Abstract: PO0367
Cilastatin Inhibits Renal Myoglobin Endocytosis and AKI Following Rhabdomyolysis
Session Information
- AKI: Mechanisms of Injury
November 04, 2021 | Location: On-Demand, Virtual Only
Abstract Time: 10:00 AM - 12:00 PM
Category: Acute Kidney Injury
- 103 AKI: Mechanisms
Authors
- Hebert, Jessica Faith, Oregon Health & Science University, Portland, Oregon, United States
- Burfeind, Kevin G., Oregon Health & Science University, Portland, Oregon, United States
- Nickerson, Megan N., Oregon Health & Science University, Portland, Oregon, United States
- Funahashi, Yoshio, Oregon Health & Science University, Portland, Oregon, United States
- Eiwaz, Mahaba B., Oregon Health & Science University, Portland, Oregon, United States
- Groat, Tahnee, Oregon Health & Science University, Portland, Oregon, United States
- Hutchens, Michael, Oregon Health & Science University, Portland, Oregon, United States
Background
Muscle-derived myoglobin, a renal toxin, causes rhabdomyolysis-induced acute kidney injury (AKI) via megalin-mediated endocytosis into proximal tubule cells (PTs). Endocytosis kinetics and inhibition are poorly understood. We characterized myoglobin uptake in vivo, hypothesizing cilastatin, a putative megalin inhibitor, would prevent endocytosis akin to megalin knockouts.
Methods
Procedures in wild-type (WT) male C57BL/6 mice and inducible, PT-specific megalin-deleted mice (iMegKO) were approved by OHSU or PVAMC IACUC. FITC-myoglobin (FMb) and cilastatin (200 mg/kg) were injected retroorbitally.
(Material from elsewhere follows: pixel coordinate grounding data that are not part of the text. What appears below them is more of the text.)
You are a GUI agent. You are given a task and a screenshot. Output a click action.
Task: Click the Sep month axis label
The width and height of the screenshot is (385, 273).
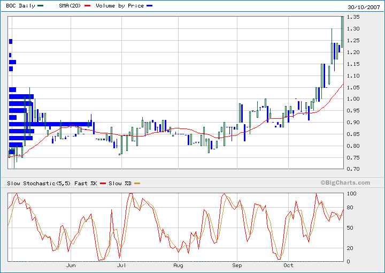coord(237,266)
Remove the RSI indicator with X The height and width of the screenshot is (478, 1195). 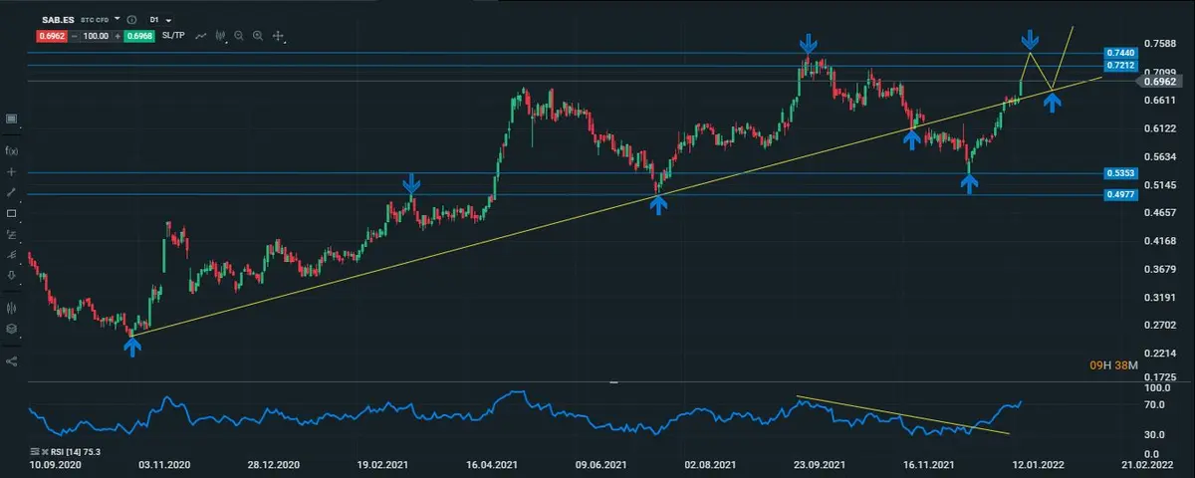[46, 452]
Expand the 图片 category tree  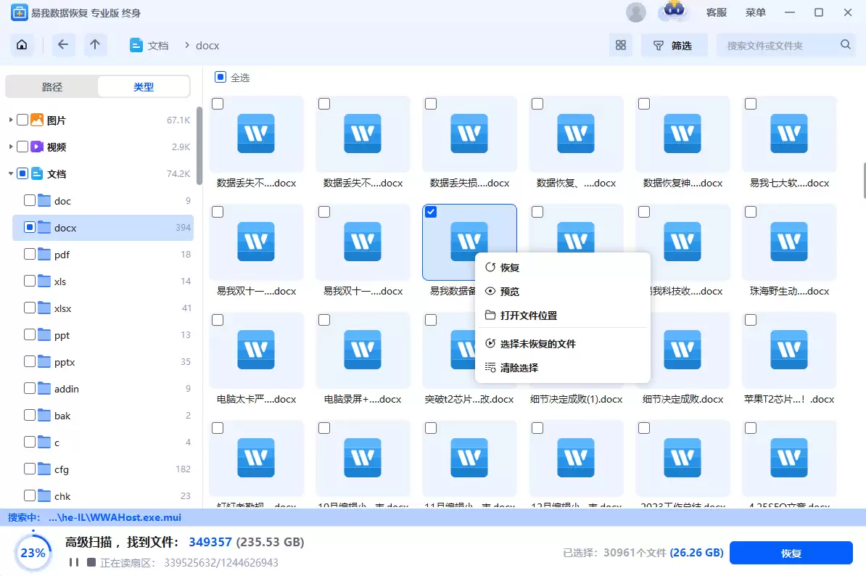[10, 119]
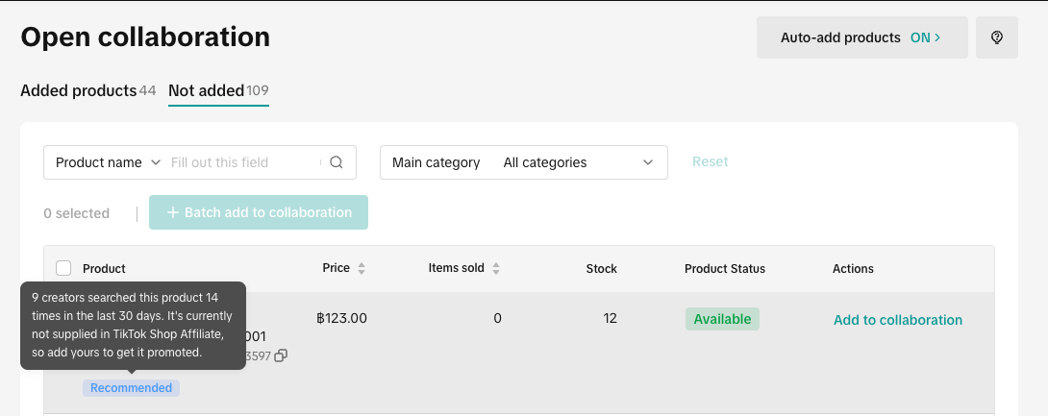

Experimental rhabdomyolysis (ER) was induced via intramuscular injection of 50% glycerol (8 mL/kg). Glomerular filtration rate (GFR) was measured 24h later, and immunofluorescence and single-cell RNASeq were performed on renal tissue.
Results
FMb was observed in PTs 15 min post-injection in control mice; in iMegKO mice, FMb puncta were nearly absent (p<0.0001). FMb puncta were reduced in cilastatin-treated WTs without ER vs vehicle controls (p=0.0012). iMegKO prevented AKI following ER, with 24h GFR 5x control (p<0.001). Cilastatin injection did not affect GFR in iMegKO (p=0.89), but had a significant effect on ER-induced AKI in wild-type mice: GFR was 8x vehicle (p=0.03) while PT uptake of endogenous myoglobin decreased (p<0.05). A composite score of endocytosis related genes (endoscore) showed significant alterations (Figure 1).
Conclusion
Megalin interference prevents ER-induced AKI by reducing myoglobin endocytosis; cilastatin recapitulates the effect in a megalin-inhibitory fashion. Alteration of endocytosis-related genes confirms this process is critical in rhabdomyolysis, and may suggest additional therapeutic targets. Future studies will also include cilastatin delivery timing, dosage, and formulation.
Funding
- NIDDK Support